Copy signals, Trade and Earn $ on Forex4you - https://www.share4you.com/en/?affid=0fd9105
However, we would expect the central bank to maintain a dovish tone, in the process helping cap and excessive strength in the euro exchange rate complex.
Where Next for EUR/GBP?
Turning to the underlying market, we ask a number of analysts where the euro is likely to trade against the pound this week.
Knowing where the pair’s limits lie will help inform those with outstanding payments as to where the best possible order areas to transact can be found.
Robin Wilkin at Lloyds Commercial:
“The cross has pulled back and is holding important support in the 0.7925-0.7880 region.
“A break of this region would support further EUR underperformance, for a move back towards 0.7750-0.7650 support below. Intra-day resistance lies at 0.8005-0.8035.
“If we hold over support and rally back through there it would suggest the core trend is still in place.
“Medium term, the trend from the 0.6935 lows set in July 2015 remains intact.
“A decline through daily trend support at 0.7925-0.7880 would add increasing weight to confirming a significant top is developing.
“Only a clear breach of the 0.82 region would suggest that isn’t the case with little meaningful resistance above till 0.84 and then 0.87.”
Stéphanie Aymes at Societe Generale:
EUR/GBP is facing stiff resistance at multiyear descending channel upper limit near 0.81/0.8150, also the 61.8% retracement from 2013 highs.
“With monthly indicator near a resistance, only a break beyond 0.81/0.8150 will lead to a larger up move.

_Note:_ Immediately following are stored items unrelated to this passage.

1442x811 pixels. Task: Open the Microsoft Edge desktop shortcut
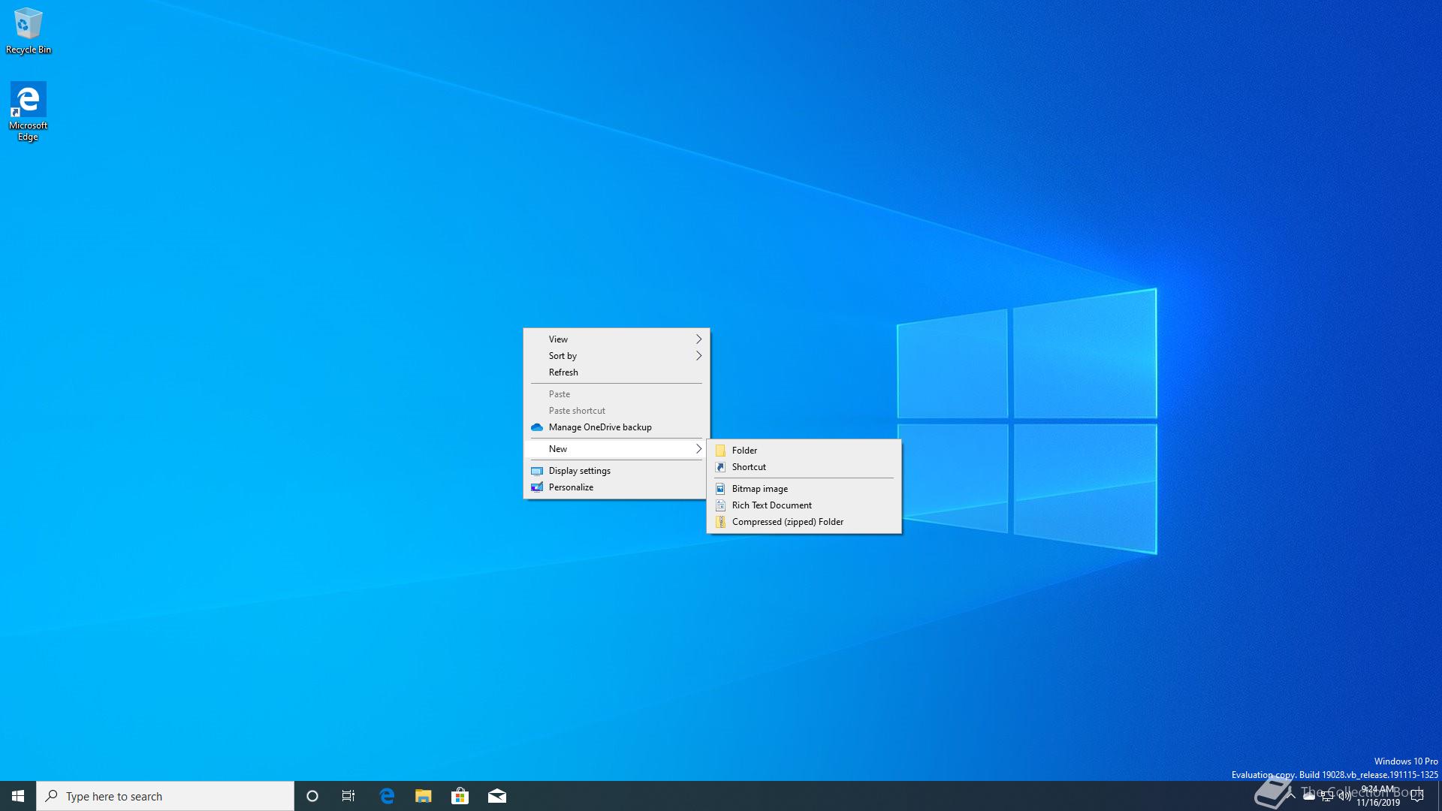tap(28, 110)
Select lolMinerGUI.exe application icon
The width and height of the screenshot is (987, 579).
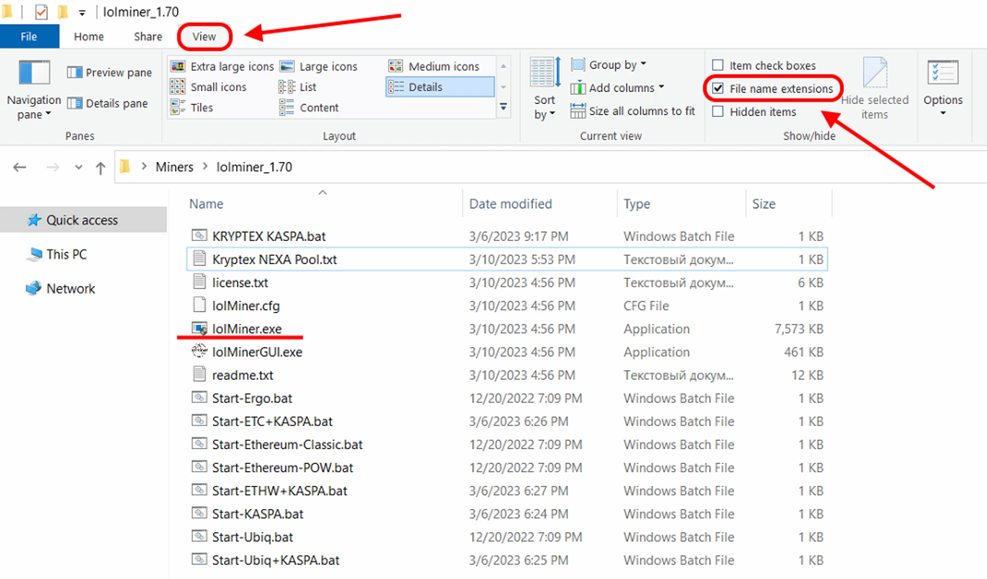click(199, 352)
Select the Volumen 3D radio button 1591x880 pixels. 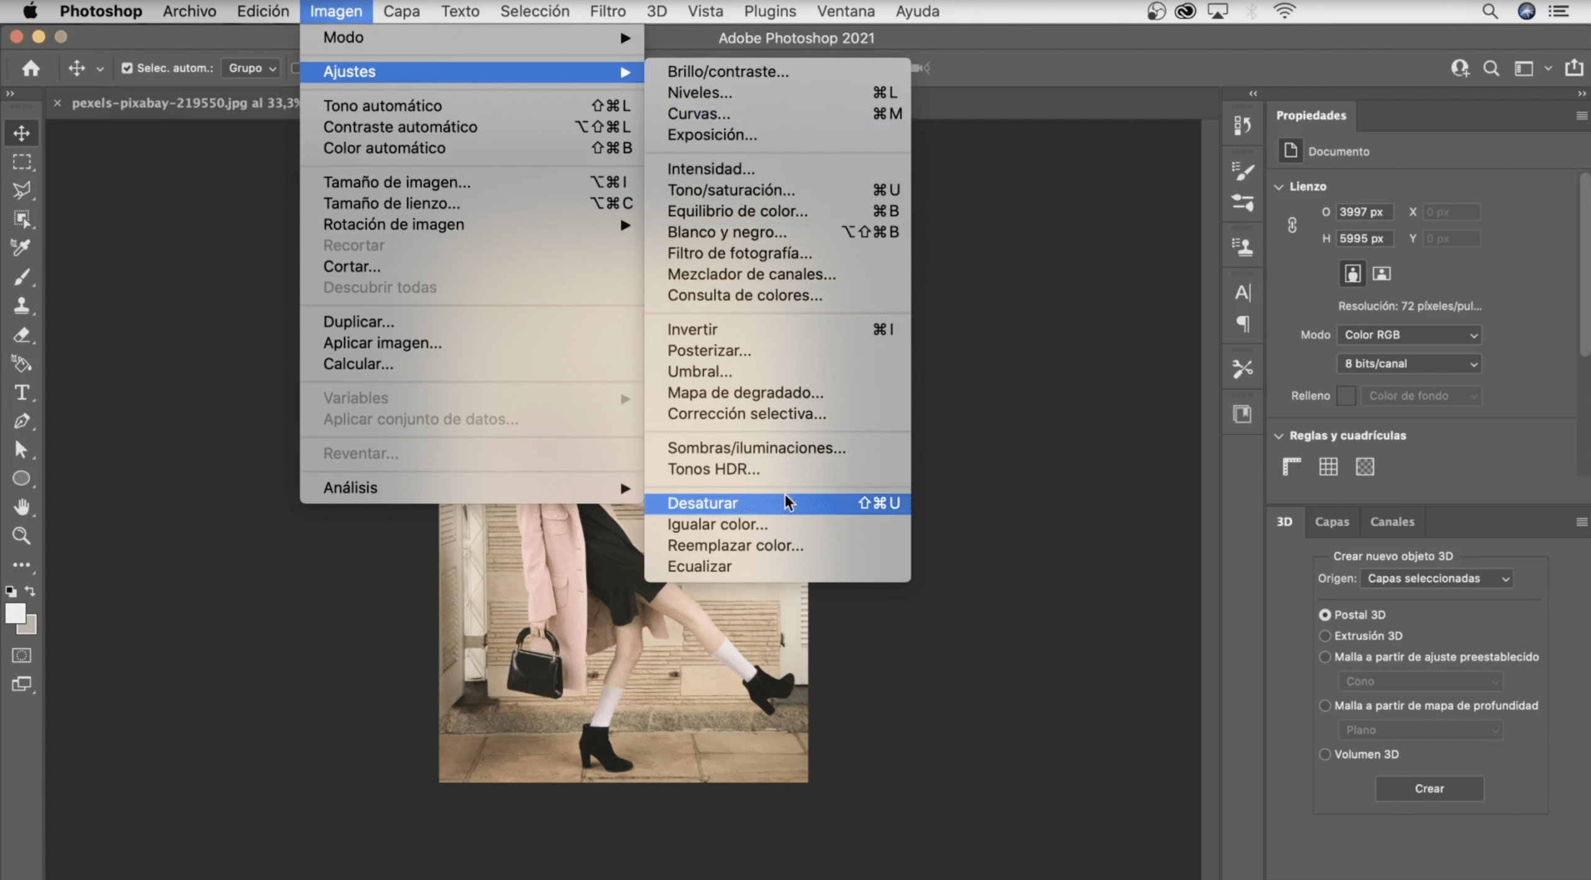coord(1327,754)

Short term retracement is likely towards daily channel at 0.7880/30.”
Richard Perry at Hantec Markets:
“The breakdown on the euro below $1.1325 continues to imply a near term correction back towards $1.1200.
“The outlook remains broadly positive within the trading range over the medium term but the chart still looks corrective.
“The Stochastics continue to fall back and the MACD lines only recently crossed lower. The minor technical rebound at the backend of last week was rather tepid with a couple of rather drab, small bodied candles, whilst in the Asian session today there has been little real appetite to buy the euro.
“The hourly chart shows that the old support around $1.1325 has now turned into overhead supply, whilst the hourly momentum indicators are also beginning to roll over already.
“Initial support comes in around $1.1230/40, with more important support not until around $1.1140.”